3.15pm: Orange Sunshine [official site]
Back to the more conventional documentaries, and a frankly extraordinary story from the 1960s. There was a bunch of hippies in Laguna Beach who called themselves The Brotherhood Of Eternal Love: their aim was to produce LSD in industrial quantities and distribute it across the US to free the minds of its citizens. A bold and slightly reckless mission statement, given the amount of money it would cost to make acid on that scale. So, being hippies, they decided to finance their work by travelling to Afghanistan, buying cheap hash and selling it back home for profit. Within a couple of years, they were less well known as LSD gurus, and more as the guys who were importing most of the hash that came into the US.
It turns out, if William A. Kirkley's film is to be believed, that the Brotherhood were actually pretty good drug smugglers: carrying huge quantities of dope inside tricked-out camper vans and never getting caught. Part of this was down to their justifiably paranoid approach to covering their tracks, meaning there are very few photos and literally no film footage of the main perpetrators. This, of course, makes things awkward for anyone who wants to make a documentary about them.
Kirkley's solution is actually rather inspired: half the film is made up of present-day interviews with the surviving members of the Brotherhood, while the rest consists of 8mm reconstructions of key scenes shot like they're archive home movies.
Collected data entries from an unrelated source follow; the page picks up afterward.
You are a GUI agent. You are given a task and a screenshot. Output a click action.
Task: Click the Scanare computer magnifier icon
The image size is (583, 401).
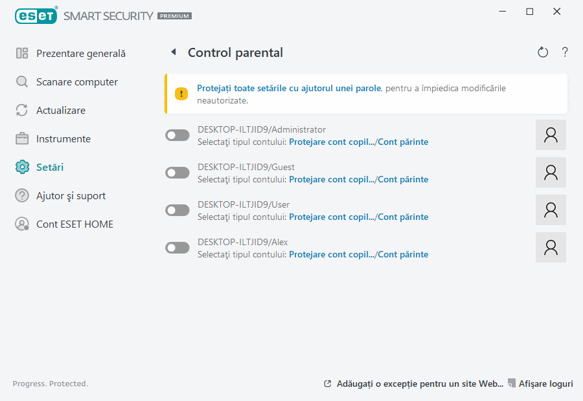pyautogui.click(x=21, y=81)
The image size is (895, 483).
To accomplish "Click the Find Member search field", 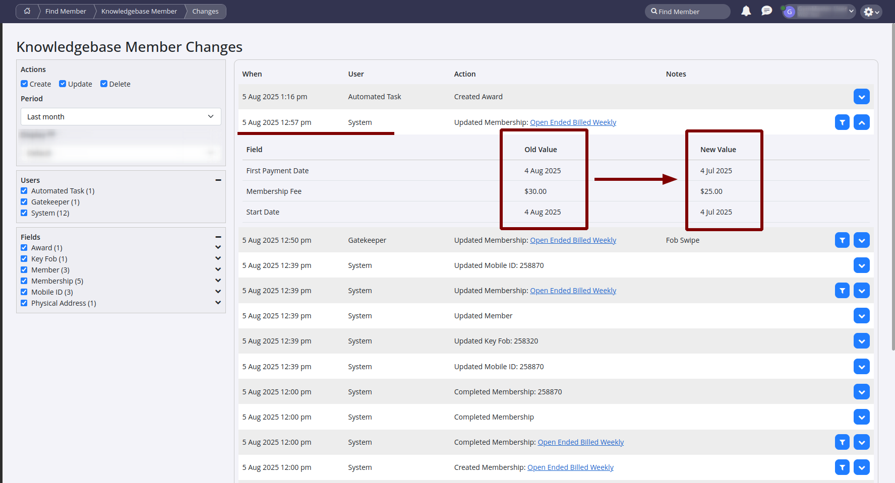I will click(x=688, y=12).
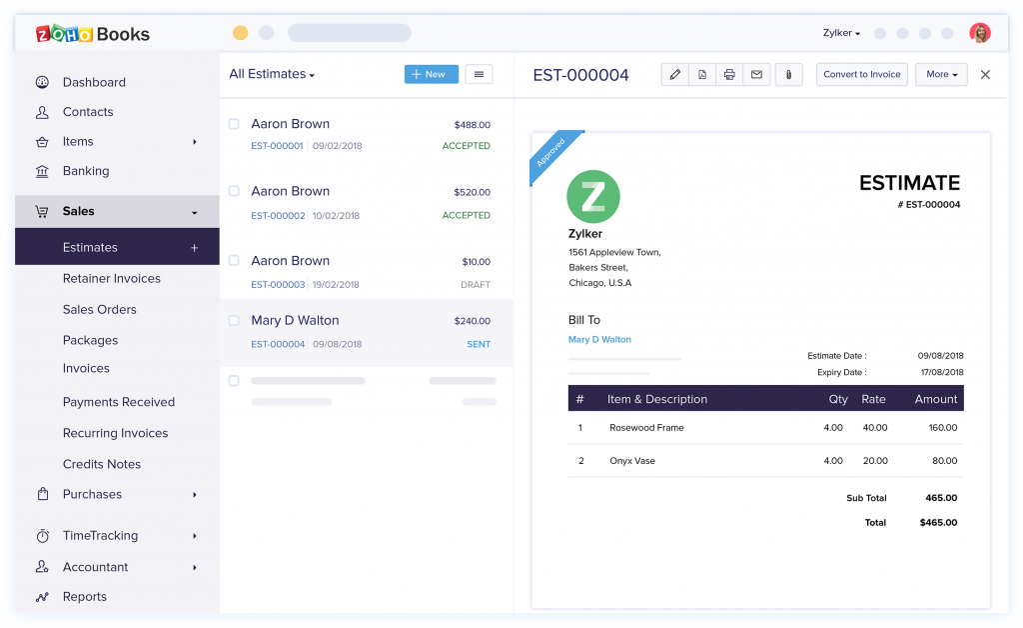Open the All Estimates filter dropdown
The image size is (1023, 628).
coord(273,74)
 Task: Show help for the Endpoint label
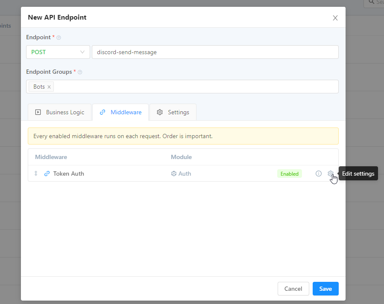coord(59,38)
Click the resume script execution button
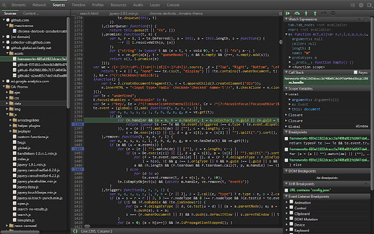 click(289, 12)
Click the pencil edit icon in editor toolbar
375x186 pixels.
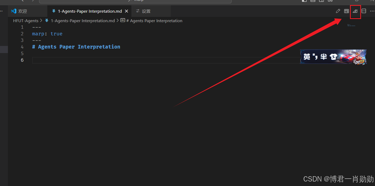pyautogui.click(x=338, y=11)
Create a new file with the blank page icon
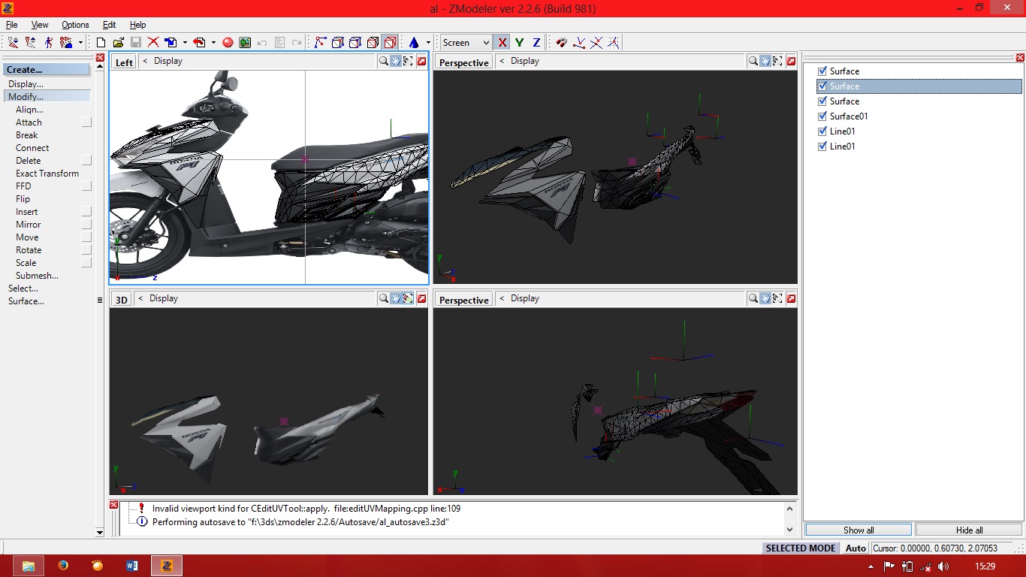 pyautogui.click(x=102, y=43)
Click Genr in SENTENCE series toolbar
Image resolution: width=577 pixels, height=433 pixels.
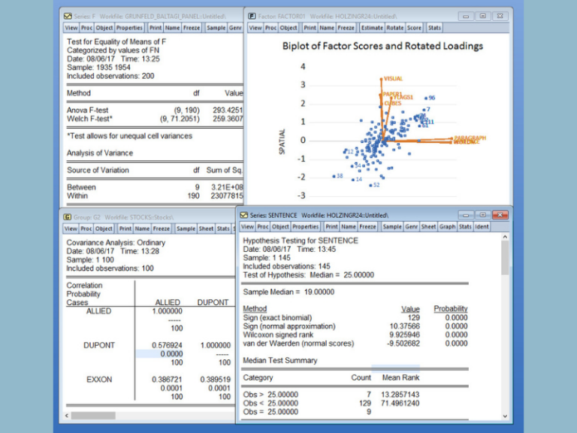tap(411, 226)
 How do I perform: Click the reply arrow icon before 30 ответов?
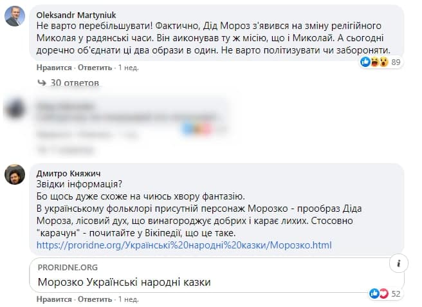(42, 83)
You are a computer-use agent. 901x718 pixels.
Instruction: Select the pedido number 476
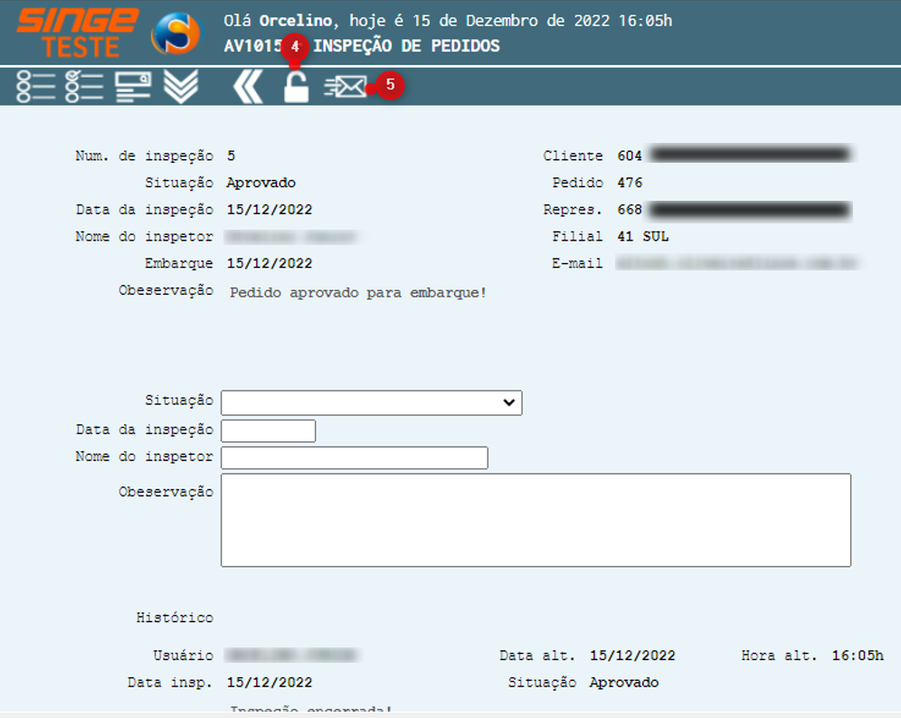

It's a potent mix, and serves the story well: it's fun, for example, to hear about the time they escaped the clutches of the local lawman by pushing him into a swimming pool, but it's even more fun to see it.
It's a film full of bizarre and barely believable stories, with Kirkley using the Q&A to reveal some even more bizarre ones that didn't make it through to the final cut. He's taken a totally non-judgmental approach to this material, which is as it should be: he doesn't poke fun at the Brotherhood's wild plans to change the entire world's mental state, or moralise when the chickens inevitably come home to roost. He just recognises a damn good story when he sees one.
6.15pm: Richard Linklater: Dream Is Destiny [official site]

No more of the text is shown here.